Hal ini tidak sesuai dengan International Standard for Phytosanitary Measures (ISPM) 40/2017 : guidelines for international movement of growing media in association with plants for planting  dan ISPM 20/2019 : guidelines for phytosanitary import regulatory system, disebutkan untuk peraturan impor tidak diperbolehkan adanya kontaminan salah satunya berupa tanah.

"Importasi tersebut juga belum memenuhi persyaratan sesuai SK Kepala Pusat Karantina Tumbuhan dan Keamanan Hayati Nabati Nomor : B-22322/KR.020/K.3/ 12/2019 tanggal 26 Desember 2019 hal Phytosanitary Requirement Jahe Segar ke Wilayah Negara Kesatuan Republik Indonesia disebutkan juga tidak boleh ada tanah dalam media pembawa. Namun, hasil pemeriksaan tidak sesuai dengan Phytosanitary Certificate dari masing-masing negara dideklarasikan bahwa jahe bebas dari tanah dan organisme pengganggu tumbuhan karantina," jelas Hasrul.
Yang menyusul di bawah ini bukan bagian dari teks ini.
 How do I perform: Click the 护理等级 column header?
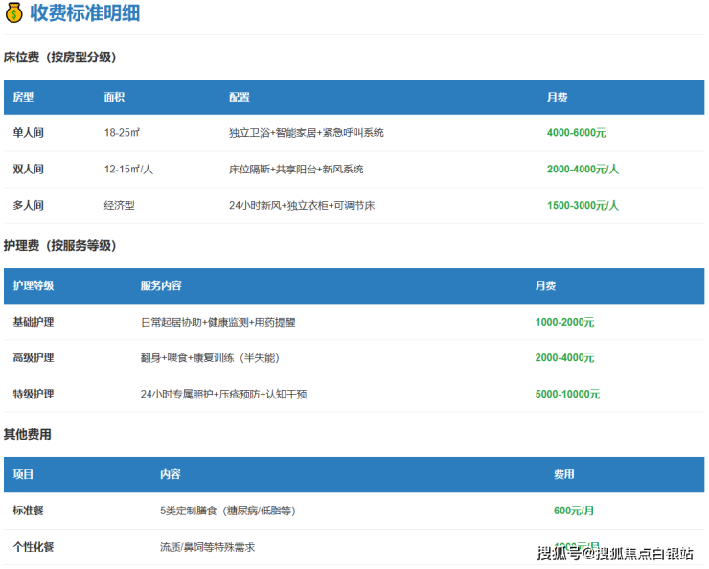tap(34, 286)
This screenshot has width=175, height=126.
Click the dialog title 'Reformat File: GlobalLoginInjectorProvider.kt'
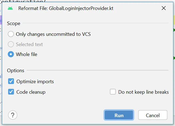[66, 8]
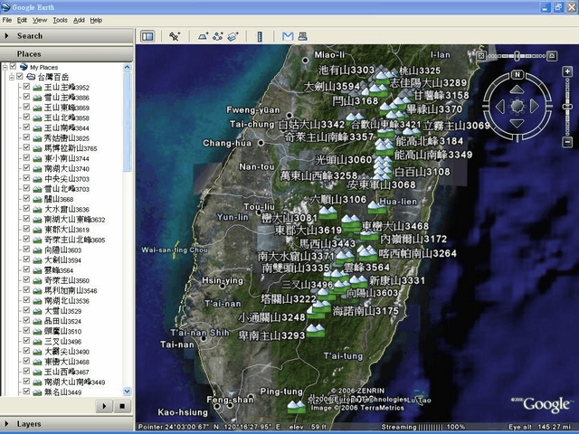Image resolution: width=579 pixels, height=434 pixels.
Task: Click the Print toolbar icon
Action: click(302, 36)
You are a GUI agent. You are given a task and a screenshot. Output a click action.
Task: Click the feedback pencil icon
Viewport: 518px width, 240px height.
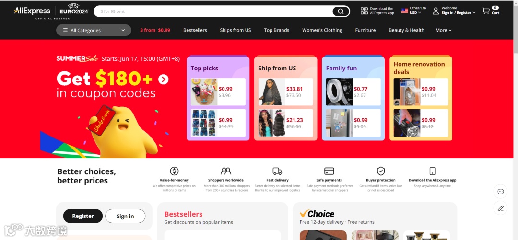500,208
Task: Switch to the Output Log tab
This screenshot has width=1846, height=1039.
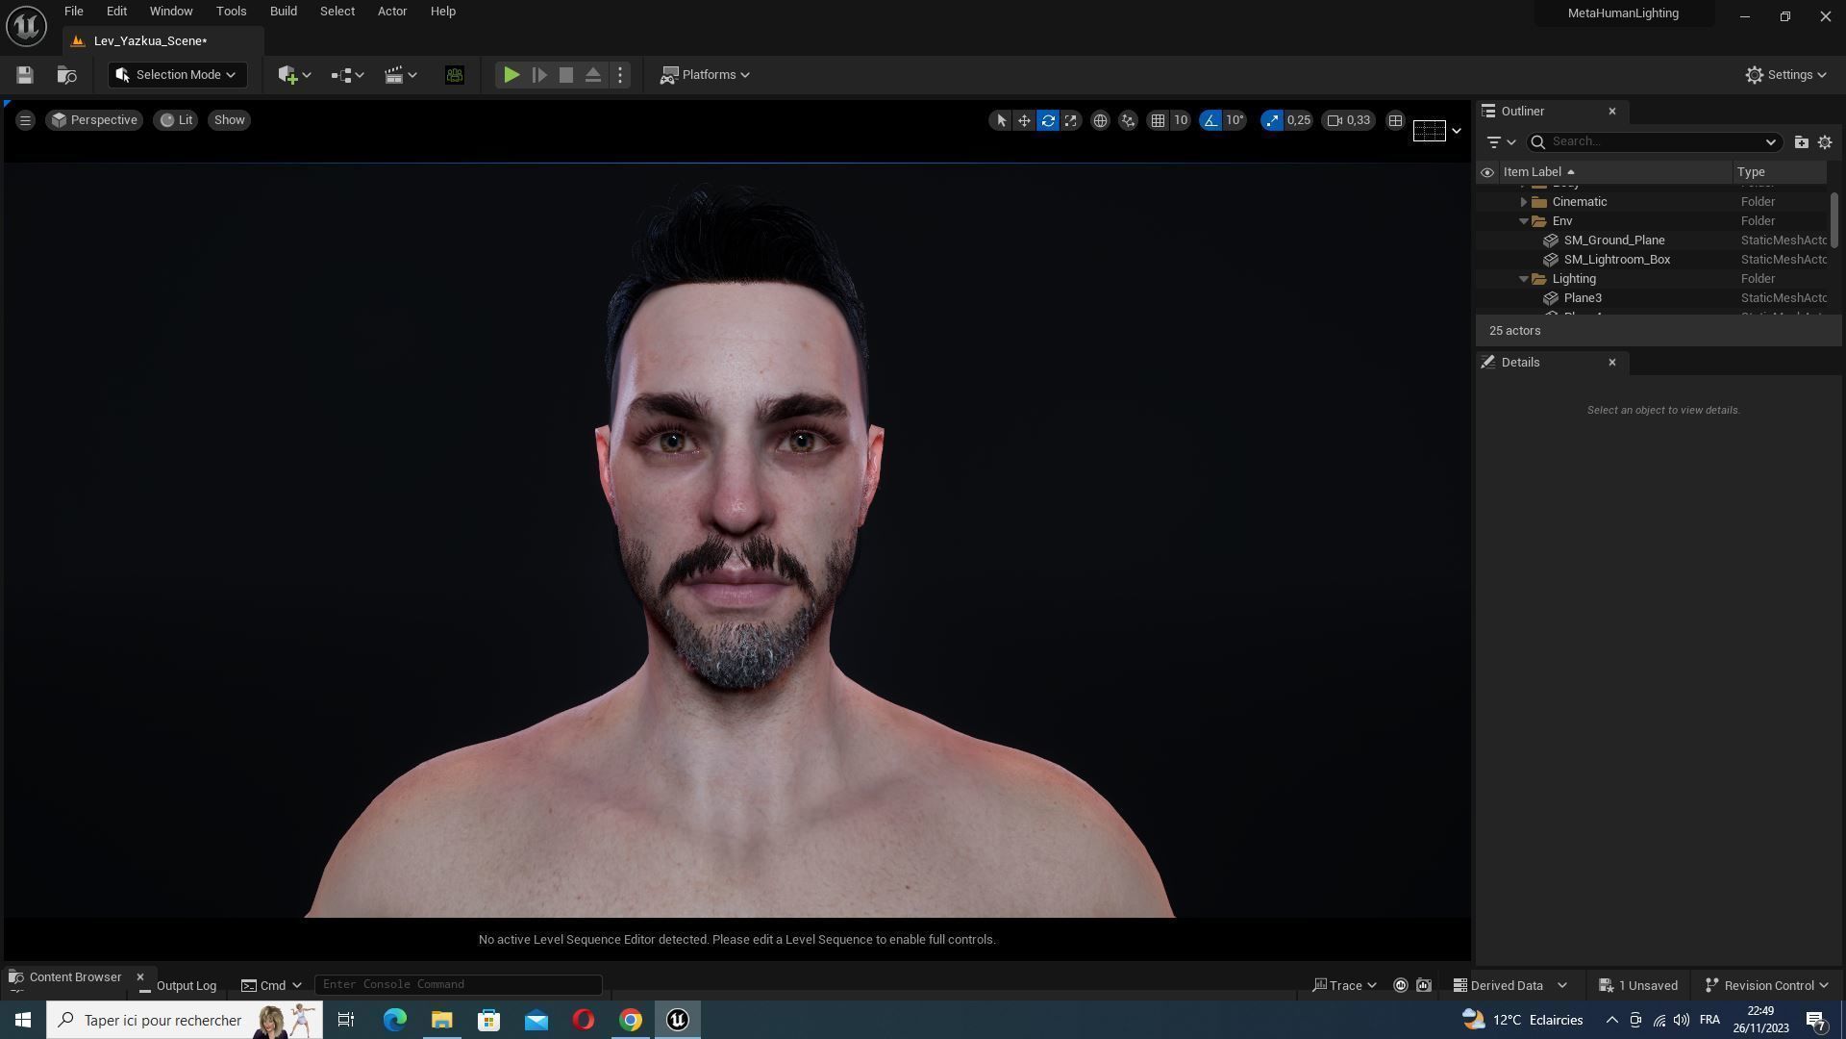Action: (186, 985)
Juga tidak terpenuhinya persyaratan pada Peraturan Menteri Pertanian (Permentan) Nomor 25 tahun 2020, tentang adanya 166 jenis OPTK yang bisa terbawa melalui tanah.
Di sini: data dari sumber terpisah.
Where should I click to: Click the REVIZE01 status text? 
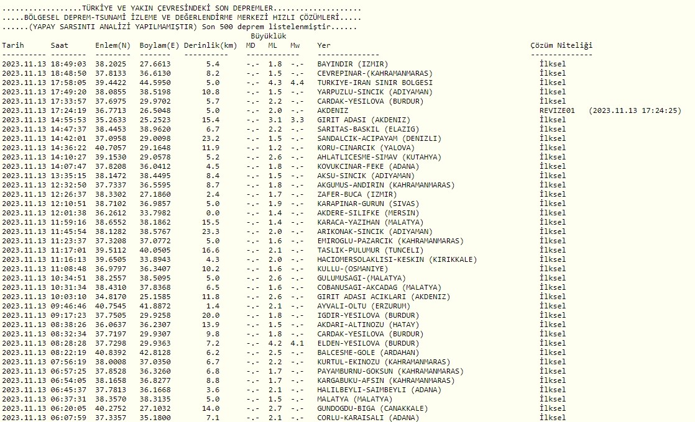tap(559, 110)
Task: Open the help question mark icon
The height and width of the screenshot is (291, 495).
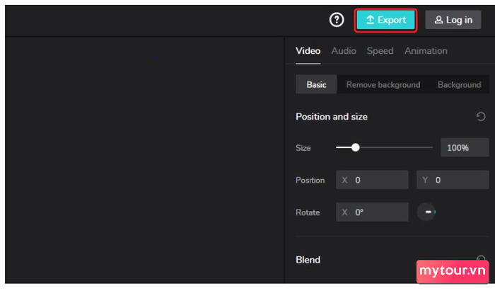Action: (337, 20)
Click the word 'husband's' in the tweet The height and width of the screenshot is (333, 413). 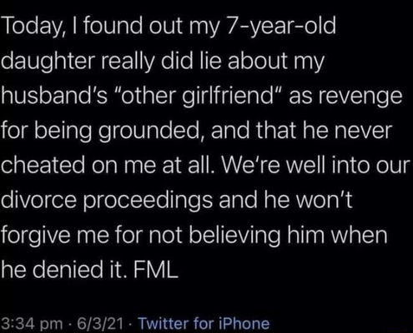coord(54,97)
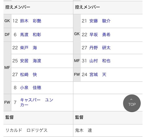Tap the TOP scroll-to-top button
146x137 pixels.
click(x=132, y=103)
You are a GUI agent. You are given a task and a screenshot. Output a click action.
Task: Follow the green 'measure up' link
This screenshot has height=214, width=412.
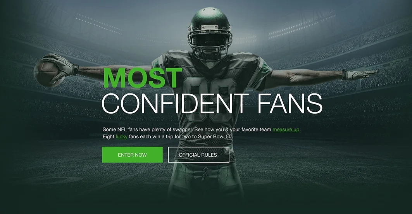coord(286,129)
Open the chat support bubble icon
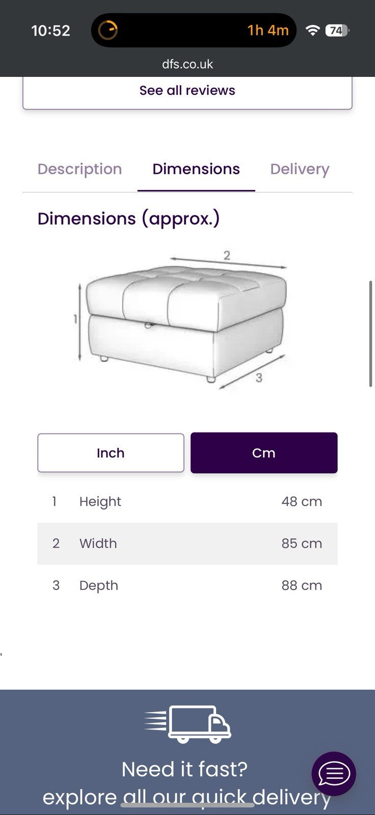 [x=334, y=774]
"Oleh karena itu, tindakan pemusnahan hari ini dilaksanakan sebagai bagian dari upaya mitigasi dini terhadap kemungkinan-kemungkinan masuknya organisme pengganggu tumbuhan karantina (OPTK). Tentunya setelah dilakukan tindakan pemeriksaan administratif, fisik, dan kesehatan," ujarnya. 
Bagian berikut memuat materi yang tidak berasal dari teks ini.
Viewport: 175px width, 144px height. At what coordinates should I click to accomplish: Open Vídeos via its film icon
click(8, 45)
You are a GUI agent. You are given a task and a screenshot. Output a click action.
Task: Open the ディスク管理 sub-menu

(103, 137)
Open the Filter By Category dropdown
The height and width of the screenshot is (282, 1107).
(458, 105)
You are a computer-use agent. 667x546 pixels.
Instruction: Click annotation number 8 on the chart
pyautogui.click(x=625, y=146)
Komitmen Bersama Seluruh Pemangku Kepentingan

Jamil menambahkan bahwa Karantina Pertanian sebagai institusi layanan publik memiliki tugas dan fungsi untuk mencegah ancaman masuk, keluar dan tersebarnya hama dan penyakit hewan karantina (HPHK), organisme pengganggu tumbuhan karantina (OPTK), keamanan dan mutu pangan, pakan, dan lain sebagainya seperti tertuang dalam Pasal 1 UU Nomor 21 tahun 2019.

"Kami apresiasi kepada pejabat Karantina Pertanian di lapangan yang tetap menjaga integritas. Demi melindungi negeri ini dari ancaman HPHK dan OPTK," tuturnya. 

Hal ini juga menurut Jamil merupakan peran pemangku kepentingan, terutama pihak importir sebagai pemilik komoditas. Bersedia dengan sukarela untuk pemusnahan ini.

"Kami pun mengapresiasi kepada Komisi IV DPR RI yang terus mendukung kinerja Karantina Pertanian. Sinergi Lindungi Negeri. Komitmen bersama seluruh pemangku kepentingan sangat penting untuk menjaga kelestarian sumber daya alam hayati kita," pungkasnya.

Wakil Ketua Komisi IV DPR RI, Dedi Mulyadi juga mendukung upaya yang dilakukan oleh Kementan melalui Barantan dalam menegakkan peraturan perkarantinaan. Ia menegaskan bahwa Barantan harus tegas dalam menegakan aturan perundang-undangan.

Menurut Dedi, kedepan agar dilakukan perbaikan yakni anggaran fokus pada produk, mari menanam jahe dan komoditas pertanian kita lainnya dengan masif.

"Saya berharap tidak ada lagi impor jahe, apalagi yang berpenyakit," tukas Dedi lagi. 

Sebagai informasi,  pemusnahan terhadap 108 ton jahe impor yang tidak memenuhi persyaratan karantina dilakukan dengan dihancurkan menggunakan alat incenerator, di Karawang. 

Secara simbolis dilakukan oleh Kepala Barantan, Wakil Ketua Komisi IV DPR RI Dedi Mulyadi  dan Anggota DPR RI Endang Touhari, pejabat Bea Cukai Tanjung Priok dan TNI/POLRi, pengusaha pemilik komoditas***ts.